Intel's Comeback Has Been Stellar. The Risk-Reward No Longer Is.
The US chipmaker’s been boosted by government backing, big-name investors, and AI enthusiasm. But with its shares at record highs and sky-high valuations, it might be time to take some chips off the table.
The backstory
Cast your mind back to August 2024. Intel dropped a truly awful second-quarter update, and its stock got hammered – down 26% in a single day, its worst fall in fifty years. The shares sank to a decade low and, for the first time in over 30 years, fell below book value.
At the time, the doom and gloom felt overdone. A sum-of-the-parts valuation backed that up: even with conservative assumptions, Intel’s fair value looked meaningfully higher than where it was trading. The thesis was simple – Intel was taking the right steps to turn things around, and the US government wasn’t going to let its most strategically important chipmaker go under.
And that logic made sense. The US needs a homegrown chip manufacturer. Fabless companies — the ones that design chips but outsource the actual building — need a credible alternative to TSMC. Betting everything on a single supplier based in Taiwan, a region prone to earthquakes and geopolitical friction, isn’t exactly a low-risk strategy. And if the US wants to stay on top in AI, it needs advanced chips being made on American soil.
Then the cavalry showed up
Over the past year and a half, the support that was once just a thesis became very real.
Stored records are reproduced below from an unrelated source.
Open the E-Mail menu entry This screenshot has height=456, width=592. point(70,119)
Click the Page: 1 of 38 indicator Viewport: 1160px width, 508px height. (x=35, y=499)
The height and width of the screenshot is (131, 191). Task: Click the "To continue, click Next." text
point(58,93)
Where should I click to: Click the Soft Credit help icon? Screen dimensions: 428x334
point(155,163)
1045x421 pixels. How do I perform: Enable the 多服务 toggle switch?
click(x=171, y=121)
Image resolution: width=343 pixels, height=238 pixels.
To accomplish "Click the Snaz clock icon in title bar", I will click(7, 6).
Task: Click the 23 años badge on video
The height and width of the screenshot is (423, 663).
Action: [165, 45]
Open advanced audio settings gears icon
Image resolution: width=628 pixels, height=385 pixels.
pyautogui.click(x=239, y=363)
In August 2025, the US government took a near-10% stake in Intel, receiving roughly 433 million new shares in exchange for $8.9 billion in CHIPS Act and Secure Enclave funding. That was a major vote of confidence — the kind that doesn’t get reversed easily.
That same month, SoftBank bought a roughly 2% stake for $2 billion in newly issued shares, giving Intel both a cash boost and a stamp of approval from one of the world’s biggest tech investors. A few weeks later, Nvidia joined the party with a $5 billion investment, sending shares up 23% in a day. But Nvidia wasn’t just writing a check — the two rivals agreed to jointly develop chips for PCs and data centers, a partnership that some analysts think could generate $50 billion in annual revenue for the pair.
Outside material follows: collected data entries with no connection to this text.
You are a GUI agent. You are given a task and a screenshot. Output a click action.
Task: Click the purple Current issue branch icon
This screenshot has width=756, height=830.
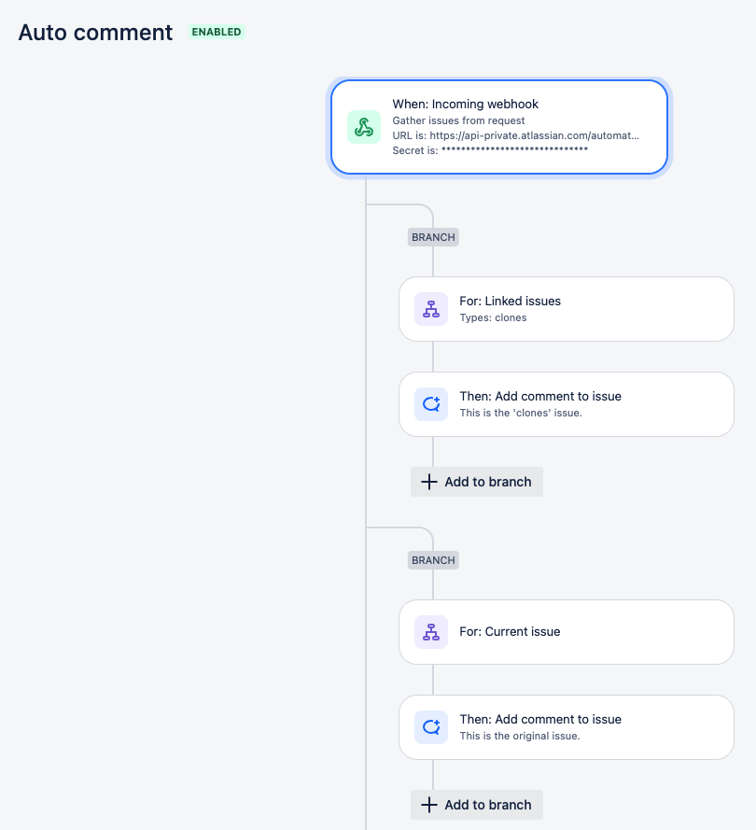point(430,632)
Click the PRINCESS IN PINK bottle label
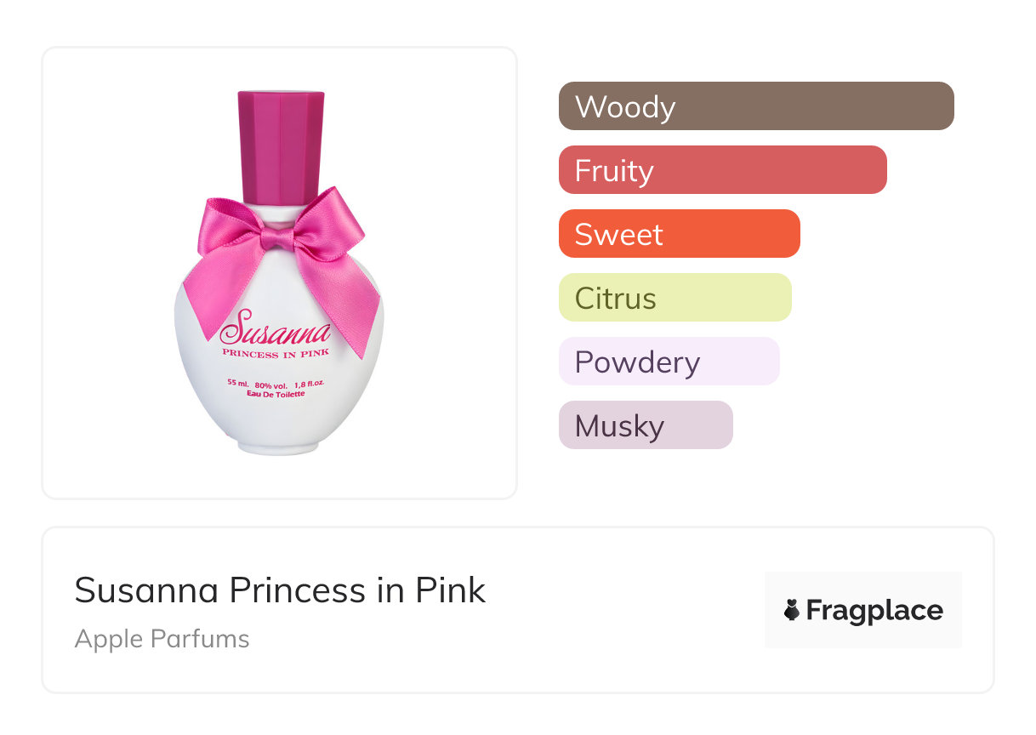This screenshot has width=1036, height=735. point(276,353)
Then in April 2026, Intel used its improved financial position to buy back a 49% stake in its Irish Fab 34 plant from Apollo for $14.2 billion — reversing a cash-raising deal from tougher times and signaling real confidence in AI-driven demand going forward.
More wins followed quickly. Google agreed to use future generations of Intel’s Xeon processors for its data centers. And Elon Musk gave Intel another push, announcing that Tesla and SpaceX plan to use its next-gen 14A chipmaking process for the ambitious “Terafab” project — a potential manufacturing facility so large it could dwarf the entire current global output of the chip industry.
Then came the earnings blowout
Last Thursday (April 23), Intel delivered the clearest proof yet that its turnaround is working. The stock jumped 24% on Friday — its best single-day performance since 1987.
Revenue came in at $13.58 billion, beating analyst expectations of $12.4 billion by about 9%. Earnings hit $0.29 per share, absolutely crushing a consensus forecast of just $0.02. The Data Center and AI segment grew 22% year-over-year to over $5 billion, and CFO David Zinsner noted that AI-driven businesses now make up 60% of Intel’s revenue and grew 40% from a year ago.
The guidance was just as impressive. Intel sees Q2 revenue between $13.8 billion and $14.8 billion, well ahead of the $13 billion analysts had penciled in. CEO Lip-Bu Tan, marking his one-year anniversary at the helm, said plainly: this is a fundamentally different company today.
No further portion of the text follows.